Les nouvelles mesures de revalorisation dans le champ du handicap sont-elles à la hauteur des difficultés du terrain ?
Dorothée Bedok. Nous nous félicitons qu’une partie de la branche associative sanitaire, sociale et médico-sociale à but non lucratif (Bass) ait été prise en compte, au même titre que le public. L’anticipation au 1er novembre des revalorisations pour les soignants, aides médico-psychologiques (AMP), auxiliaires de vie sociale (AVS) et accompagnants éducatifs et sociaux (AES) est bienvenue, tout comme le fait que le gouvernement s’engage à financer des mesures pour les professionnels des foyers et établissements à la charge des départements. Mais ces annonces ne résolvent pas l’ensemble des difficultés. Une bonne partie du champ reste nettement moins rémunérée. Par exemple, les centres d'hébergement et de réinsertion sociale (CHRS) ou encore la protection de l’enfance où les besoins vont croissant. Depuis 2009, nous constatons une hausse des mesures de protection des mineurs de 12,1 % et de 13 % entre 2013 et 2018 pour les majeurs. Nous serons donc extrêmement vigilants à la prise en compte de l’ensemble des professionnels et notamment ceux du social dans le cadre de la Conférence des métiers annoncée pour janvier.

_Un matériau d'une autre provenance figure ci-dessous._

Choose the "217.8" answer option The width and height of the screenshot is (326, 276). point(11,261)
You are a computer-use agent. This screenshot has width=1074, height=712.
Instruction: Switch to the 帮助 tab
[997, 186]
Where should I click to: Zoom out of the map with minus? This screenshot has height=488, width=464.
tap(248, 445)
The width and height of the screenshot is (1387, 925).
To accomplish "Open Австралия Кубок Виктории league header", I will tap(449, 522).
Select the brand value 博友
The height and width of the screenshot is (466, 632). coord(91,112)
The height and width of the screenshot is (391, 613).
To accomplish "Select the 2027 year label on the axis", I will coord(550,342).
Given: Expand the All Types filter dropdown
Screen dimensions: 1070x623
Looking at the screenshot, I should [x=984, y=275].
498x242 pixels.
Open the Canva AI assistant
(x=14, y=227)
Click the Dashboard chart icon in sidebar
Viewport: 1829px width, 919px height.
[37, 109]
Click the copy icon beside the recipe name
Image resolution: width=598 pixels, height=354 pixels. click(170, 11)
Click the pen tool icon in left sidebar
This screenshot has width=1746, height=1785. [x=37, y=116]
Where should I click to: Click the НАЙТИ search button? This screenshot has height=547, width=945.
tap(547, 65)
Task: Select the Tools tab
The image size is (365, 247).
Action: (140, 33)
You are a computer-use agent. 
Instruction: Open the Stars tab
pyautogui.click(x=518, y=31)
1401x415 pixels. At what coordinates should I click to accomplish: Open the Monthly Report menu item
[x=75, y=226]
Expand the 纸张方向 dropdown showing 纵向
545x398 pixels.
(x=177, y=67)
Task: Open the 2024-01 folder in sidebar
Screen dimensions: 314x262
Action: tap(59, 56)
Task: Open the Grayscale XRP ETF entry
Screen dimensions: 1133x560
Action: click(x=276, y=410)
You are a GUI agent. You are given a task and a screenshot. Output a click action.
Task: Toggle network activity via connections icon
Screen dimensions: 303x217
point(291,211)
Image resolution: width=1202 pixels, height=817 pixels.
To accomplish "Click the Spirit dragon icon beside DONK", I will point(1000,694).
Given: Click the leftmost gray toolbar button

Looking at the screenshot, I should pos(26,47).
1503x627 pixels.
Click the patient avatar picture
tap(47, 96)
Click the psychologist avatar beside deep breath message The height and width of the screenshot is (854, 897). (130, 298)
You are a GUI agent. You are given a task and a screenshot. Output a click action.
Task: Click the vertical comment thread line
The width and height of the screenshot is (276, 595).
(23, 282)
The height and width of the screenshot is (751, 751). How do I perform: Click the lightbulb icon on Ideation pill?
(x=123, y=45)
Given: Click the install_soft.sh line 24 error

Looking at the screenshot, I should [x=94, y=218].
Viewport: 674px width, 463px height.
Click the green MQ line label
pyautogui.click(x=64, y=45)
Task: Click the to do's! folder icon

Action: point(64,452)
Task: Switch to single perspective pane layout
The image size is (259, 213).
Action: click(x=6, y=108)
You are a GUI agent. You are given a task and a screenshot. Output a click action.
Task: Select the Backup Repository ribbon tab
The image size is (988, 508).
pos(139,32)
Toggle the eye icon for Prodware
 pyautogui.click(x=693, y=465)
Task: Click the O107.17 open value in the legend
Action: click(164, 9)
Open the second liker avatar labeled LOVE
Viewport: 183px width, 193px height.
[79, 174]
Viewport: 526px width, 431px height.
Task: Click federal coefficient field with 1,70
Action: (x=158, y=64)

Cette conférence peut-elle être ambitieuse juste avant l’échéance électorale ?
D. B. Nous avons bon espoir d’un dialogue construit pour travailler posément sur les problématiques de notre secteur avec la mission lancée en parallèle par Denis Piveteau sur les besoins des établissements et services. Il va falloir aller vite ! Les pouvoirs publics doivent comprendre que le soutien d’une personne fragile passe bien par un accompagnement à la fois sanitaire, médico-social et social. On nous demande de créer des parcours de soin transversaux, mais il faut que nous puissions travailler sur ceux de ressources humaines qui vont avec, de même que sur la structuration de nos associations. Pour y parvenir, une équité de traitement des professionnels doit être garantie. Nous construisons l’environnement d’une convention collective unique, justement pour répondre à ces problématiques d’attractivité. Il est important que le gouvernement actuel s'engage sur les rémunérations pour mettre en œuvre les passerelles et les processus de formation qui maximisent la qualité de l’accompagnement et l’employabilité… Nous faisons notre travail d’employeurs. Il faut que nos financeurs, l’État et les conseils départementaux, nous accompagnent.
À la question de l’attractivité s’ajoute celle des surcoûts engendrés par la crise. Vous alertiez récemment avec d’autres organisations du grand âge sur la nécessité de prolonger le dispositif de compensation. Qu’en est-il ?
D. B. Non seulement nous n’avons pas eu de retour, mais les établissements n’ont pas encore eu tous les versements de la prise en charge (estimée à 70 %) précédemment annoncée. Nous avons aussi des pertes d’exploitation qui n’ont pas encore fait l’objet de compensation suffisante. Des Ehpad n’ont pas la trésorerie suffisante pour tenir et la situation devient assez urgente ! En outre, toute une partie des professionnels du grand âge n’ont pas encore été intégrés dans les revalorisations, comme ceux des résidences autonomie. Cela représente 30 000 équivalents temps plein (ETP). Encore un sujet que nous porterons à la Conférence des métiers.